At the top of the Bear Gulch Caves, just below the reservoir
The volcanic rocks are fairly resistant to erosion, but are riddled with joints and fractures that allow water (and sometimes ice) to get in and weather the minerals to clay. Mass wasting does much of the rest, causing gigantic boulders to slide, tumble and fall into the adjacent valleys. In some cases the boulders were so thick that they covered the bottom of the canyon, forming some fascinating talus caves. We explored the Bear Gulch Caves during our recent field studies to the park. The CCC built a trail and stairway through the cave, leading to an experience akin to the Fellowship of the Ring exploring the Mines of Moria. There is even a modest underground waterfall. At the end of the caves, one more stairwell climbs the rock wall to the modest Bear Gulch Reservoir, also built by the CCC. 
There are miles of other trails in the park, including the High Peaks Trail that must not be missed as long as your phobia of heights is held in check. It is a marvelous 5 mile loop that provides awesome views. Other trails explore the sycamore woodlands along the streams. There are several visitor centers and a campground. If you pay close attention, you will see California Condors soaring in the skies above.
In case you are wondering, the Neenach Volcanics are not nearly as dramatic as Pinnacles. They are exposed at the edge of the Mojave Desert relatively close to the Antelope Valley Poppy Preserve. I stopped there a few years back and got a couple of pictures and some rock samples. It's kind of neat to pull out the tray of Neenach Volcanics samples during our field trip and do a visual comparison with the Pinnacles rocks. We end up bringing the sundered volcano back together in a small way...

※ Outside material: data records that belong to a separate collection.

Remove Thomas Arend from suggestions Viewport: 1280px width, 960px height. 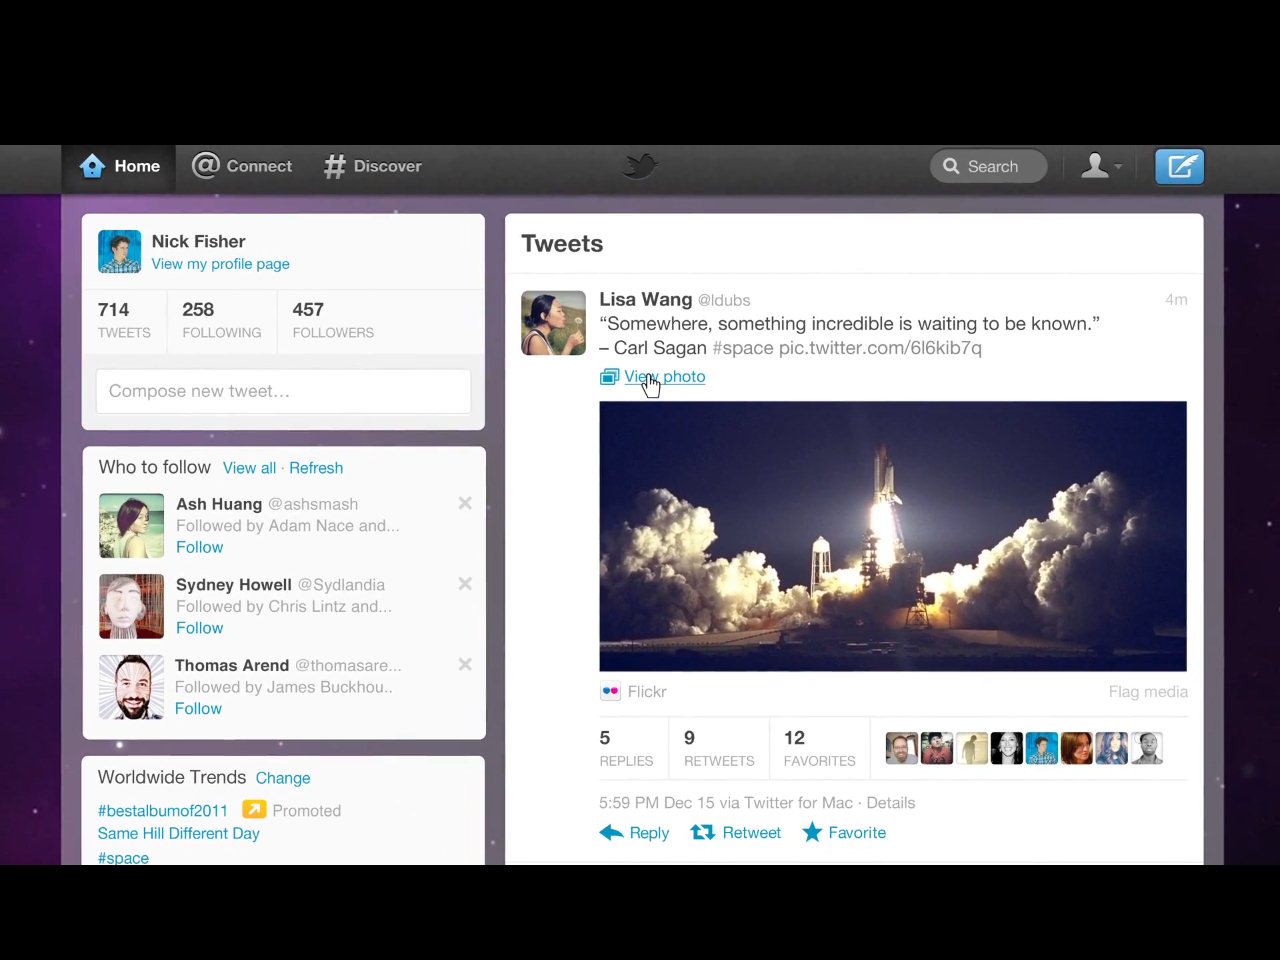pyautogui.click(x=465, y=664)
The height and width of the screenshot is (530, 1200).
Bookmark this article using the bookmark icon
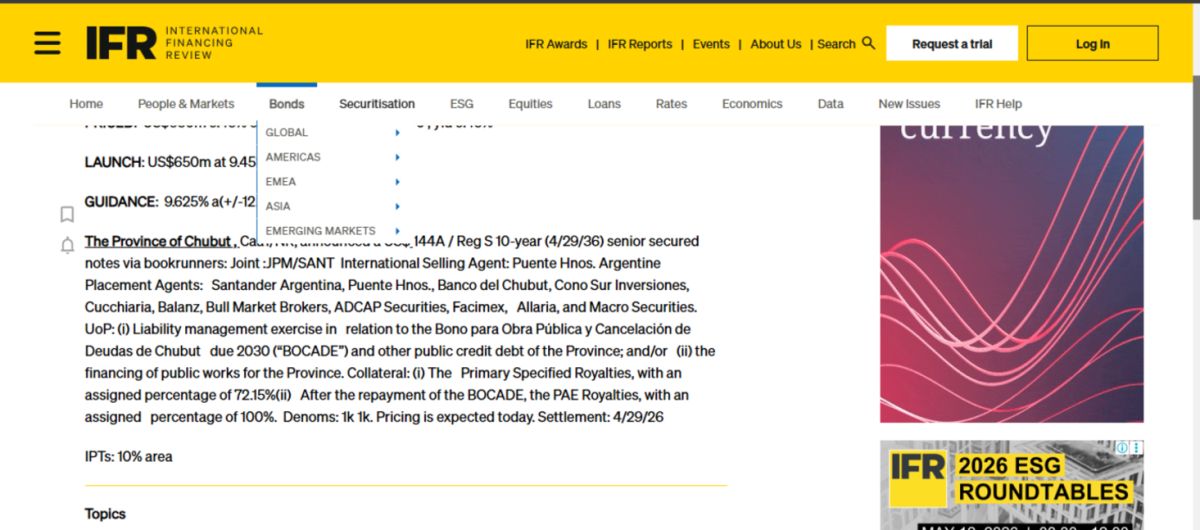(67, 214)
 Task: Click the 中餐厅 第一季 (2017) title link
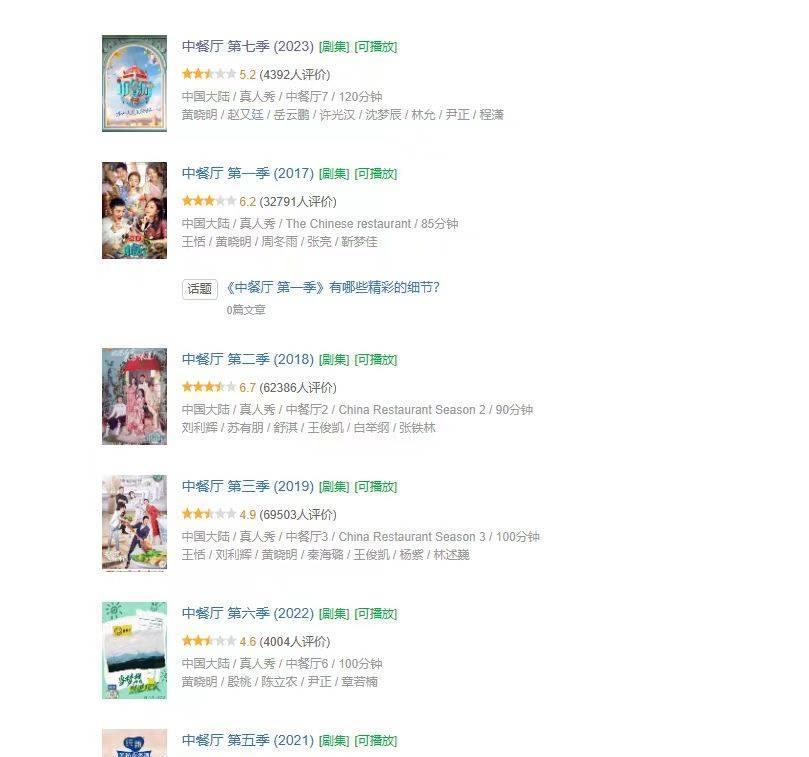[248, 173]
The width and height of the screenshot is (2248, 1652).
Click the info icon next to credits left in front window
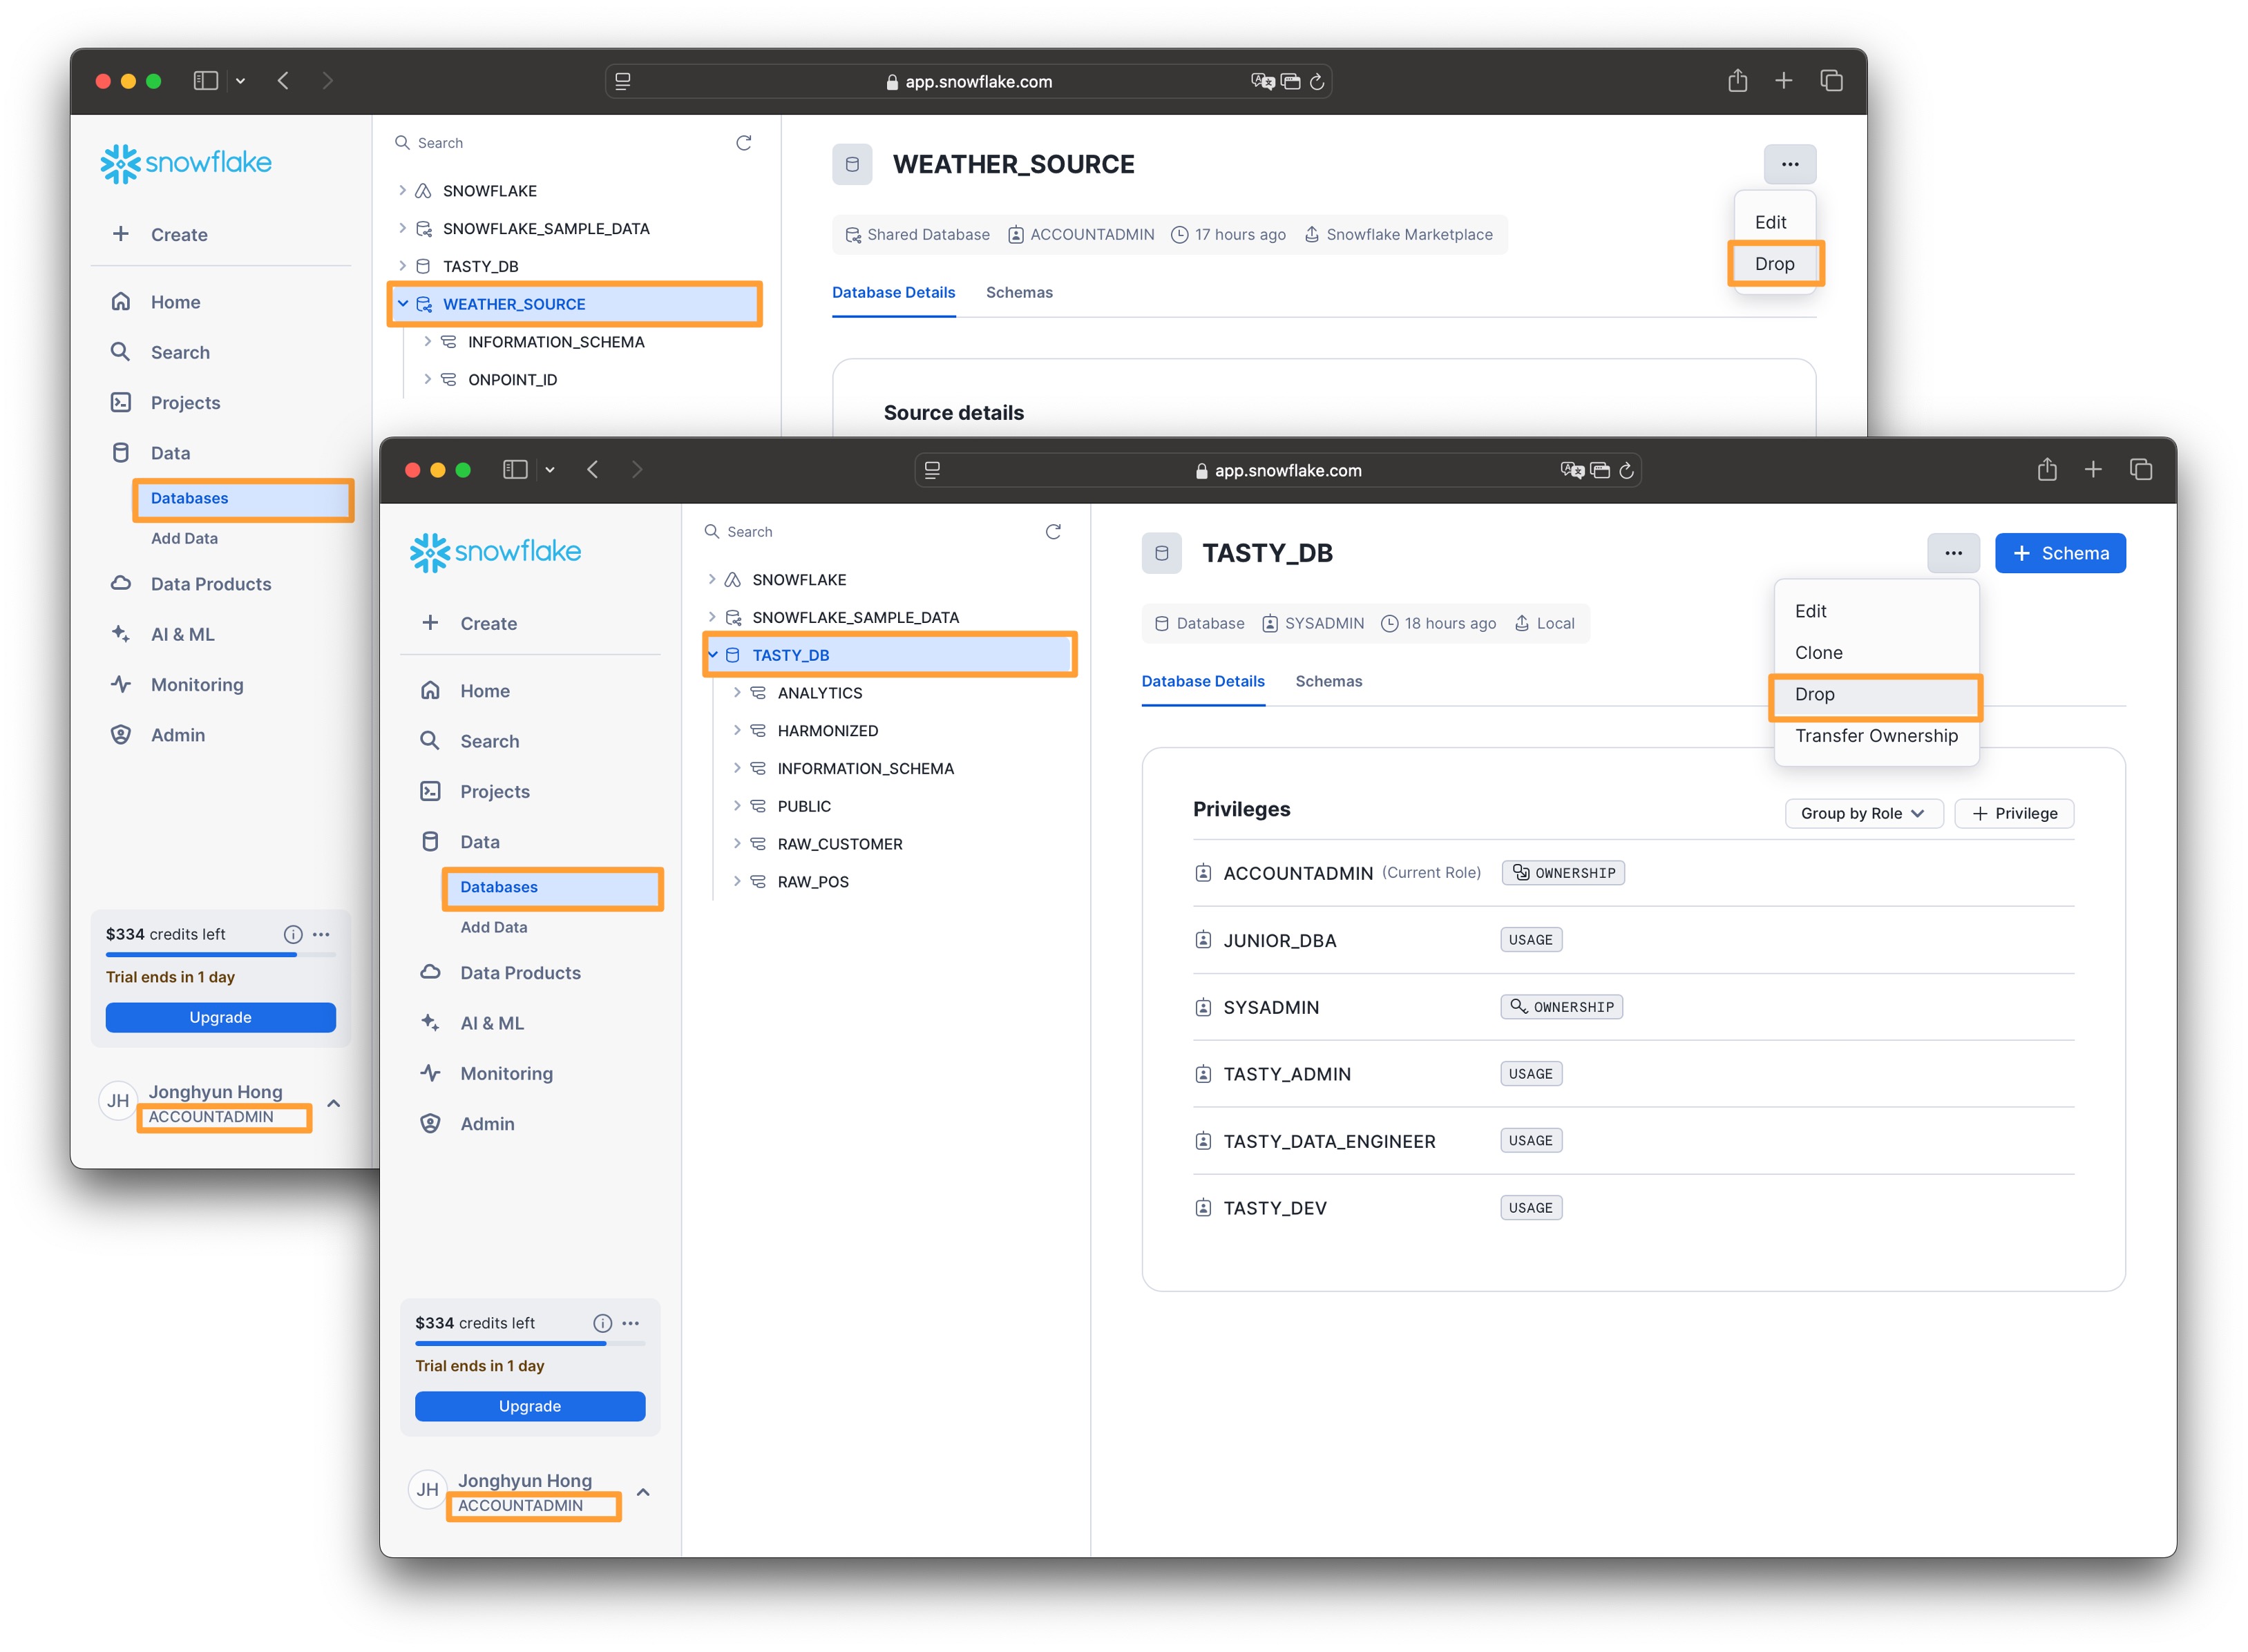coord(602,1323)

Hill, M.L., and Dibblee, T.W., Jr., 1953, San Andreas, Garlock, and Big Pine faults, California: Geological Society of America Bulletin, v. 64, p. 443–458.

Matthews, V., III, 1976, Correlation of Pinnacles and Neenach volcanic formations and their bearing on San Andreas fault problem: Bulletin of the American Association of Petroleum Geologists, v. 60, no. 12, p. 2128-2141.


Anonymous said...

Is there an explanation for why the Pinnacles half is so dramatic and the Neenach half is barely noticeable? I wouldn't imagine the Neenach half was more eroded, at least not recently due to the arid climate. But as you've taught me, time changes everything. Was Neenach eroded in a more wet climate in the past?

Garry Hayes said...

From what I understand, the rocks of Pinnacles sank into a fault valley (graben) fairly soon after they were separated from Neenach which protected them from erosion. This didn't happen at Neenach, so those rocks have been undergoing erosion for a long time. The Gabilan Range was uplifted just within the last 2-3 million years so the erosion is much fresher and more rugged. That's how I understand it anyway.